So, we have tried to factor in that somewhat, but also are expecting that the thing should slow down during the summer. The fall is a wildcard in terms of if and when it comes back. In terms of next year, and we really are not in a position to give you any quantifiable new range for Jennie-O or for the whole company for that matter.
We're just beginning our planning process. But I do believe it would be fair to say that at this point, the outlook for the first half of the year for Jennie-O Turkey Store should be somewhat subdued based on the issues that you've raised. I mean, it is going to take them some time to get back into full production.
I just – I can't tell you whether that 10% to 12% range though that we gave you for the second half is the right range for the first half yet, but it probably will be something short of what we experienced this year..
Okay. And maybe just quickly on that point.
The repopulation of the barns, can you walk us through the timeline there? Just help us think through how long it will take to get your volume back to where it was in March?.
I can't really give you any precision with that because we're in somewhat new territory. We're working with the government on that. It's going to depend in part upon the continuation of no outbreaks for a timeframe.
We do understand that there's recently in Wisconsin the repopulation of a chicken-based facility, so it wasn't one of ours, but – so the process is at least beginning.
But I really can't give that to you with great precision, I mean other than to tell you, obviously once we do get the poults in barn, I mean it's 22 weeks after that before we would be bringing them to the manufacturing facility for our tom based turkeys..
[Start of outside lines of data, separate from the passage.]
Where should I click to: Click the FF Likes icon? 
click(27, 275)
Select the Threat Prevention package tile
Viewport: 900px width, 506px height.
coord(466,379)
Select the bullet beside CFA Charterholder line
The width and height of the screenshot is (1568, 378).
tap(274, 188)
All right. Great. Thanks very much. I'll pass it on..
Our next question comes from Farha Aslam with Stephens..
Hi. Good morning..
Hi, Farha..
Could we talk about your Refrigerated Foods business? The results there were exceptional.
How sustainable are the results in the second quarter? How long do you think the hog commodity tailwind is going to benefit you? And how are you thinking of product innovation in that segment?.
Wow, you loaded a lot of questions into one there, Farha..
That's all one, yeah..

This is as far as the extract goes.